#### EXERCISE INSTRUCTIONS:
1. Reproduce everything in the commentary on Trump and Republican populism from "With President Trump, things" down to "and in Washington.".
2. List every person mentioned by name in the commentary on Trump and Republican populism.
3. Pick up the commentary on Trump and Republican populism after its final sentence and keep writing.

* BEGIN TEXT BLOCK *

With President Trump, things got more complicated. Here was a Republican who ran against the status quo instituted by Reagan and overseen with a minimum of adjustment by Republican and Democratic administrations alike over the past four decades. The implication of Trump's campaign for president was that the populist rhetoric of standard-issue post-Reagan Republicans was a crock. But Trump promised he would be the real deal, transforming the GOP into a true workers' party and fighting for the interests of ordinary Americans, even over the objections of the fat cats on Wall Street and in Washington.
But over the past year — and especially since house populist Stephen Bannon left the Trump administration last August — such rhetoric has begun to sound even more hollow than normal, as the president has signed off on a standard-issue Republican agenda of tax and regulatory cuts that benefit big business. Working-class Republican voters cast ballots for populism but got plutocracy instead.
Of course, Republicans would argue that this is a tendentious way of describing the party's priorities. Yes, they would say, their policies benefit employers. But conferring such benefits on businesses is the surest way to encourage economic growth, job creation, and higher wages for workers. A rising tide lifts all boats.

* END TEXT BLOCK *
* BEGIN MATERIAL PROVIDED *

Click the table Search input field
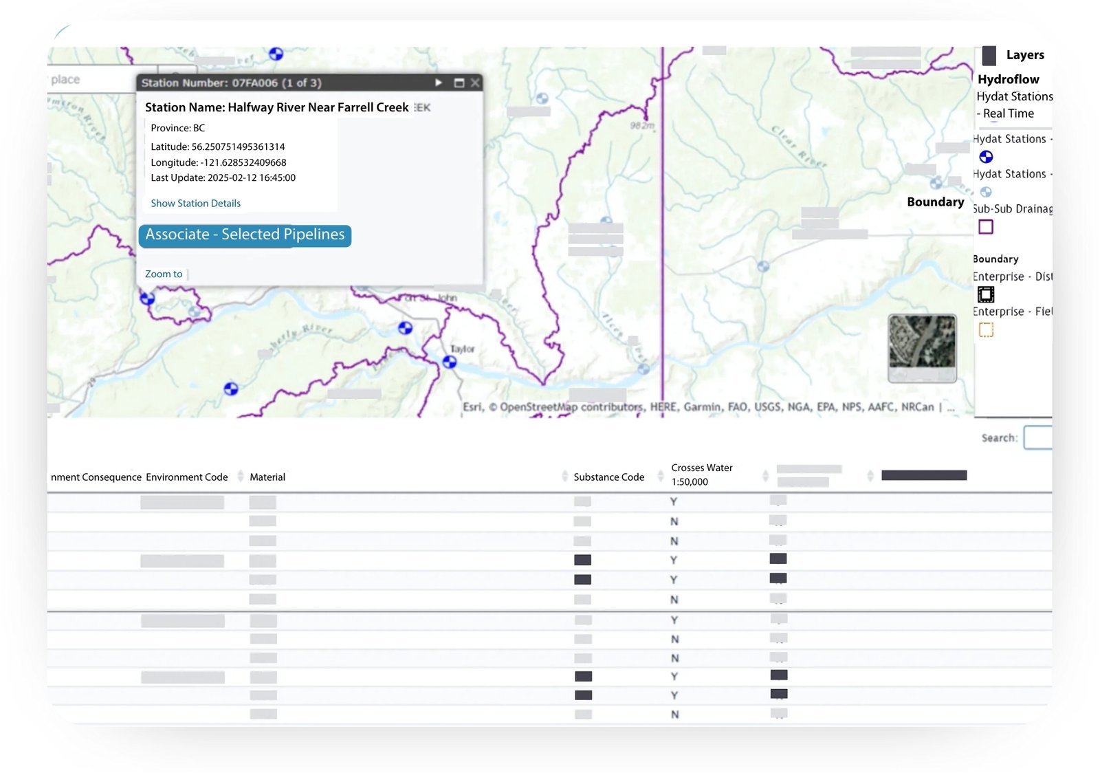Screen dimensions: 1100x773 [x=1038, y=437]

* END MATERIAL PROVIDED *

#### SOLVED TASKS:
1.
With President Trump, things got more complicated. Here was a Republican who ran against the status quo instituted by Reagan and overseen with a minimum of adjustment by Republican and Democratic administrations alike over the past four decades. The implication of Trump's campaign for president was that the populist rhetoric of standard-issue post-Reagan Republicans was a crock. But Trump promised he would be the real deal, transforming the GOP into a true workers' party and fighting for the interests of ordinary Americans, even over the objections of the fat cats on Wall Street and in Washington.

2. Trump, Reagan, Stephen Bannon

3.
It's true that in the weeks since the Republican tax plan became law, this is exactly what has appeared to be happening. Tens of millions of American workers have seen an increase in their take-home pay, and many have also reaped the additional benefit of a one-time bonus check, which several large corporations have given out to employees while making a point of crediting the corporate tax cut for having made it possible.
This makes it difficult for the left to press its case politically against the pro-business agenda of the GOP. After all, if drastically slashing taxes for big business has clearly led directly to a windfall for workers, then the Republican story of everyone benefiting from policies that further enrich the wealthy sounds, well, plausible.
That's why the changes proposed by the Trump Labor Department are so significant. They show the populist mask of the Republican Party slipping to reveal the plutocratic face so effectively concealed behind it.
The wait staff at most restaurants earn very little money by way of traditional salary. That helps to keep overhead down in the restaurant industry, which notoriously operates on very slim margins. In compensation, waiters and waitresses have traditionally been permitted to supplement their income with tip money. They've come to depend on the extra income — which typically represents the huge bulk of their take-home pay — just as patrons have come to view a tip given to a server as an expression of personal appreciation for a job well done.
The restaurant industry, which has pushed hard for the rule-change, would have us believe that restaurant owners will use the confiscated and pooled tips of the wait staff to reward other low-paid behind-the-scenes employees, like bus boys and kitchen staff, for their hard work. But the proposal being debated by the Labor Department does nothing to require such disbursement; restaurant owners would be perfectly within their rights to confiscate the tips and keep the money for themselves.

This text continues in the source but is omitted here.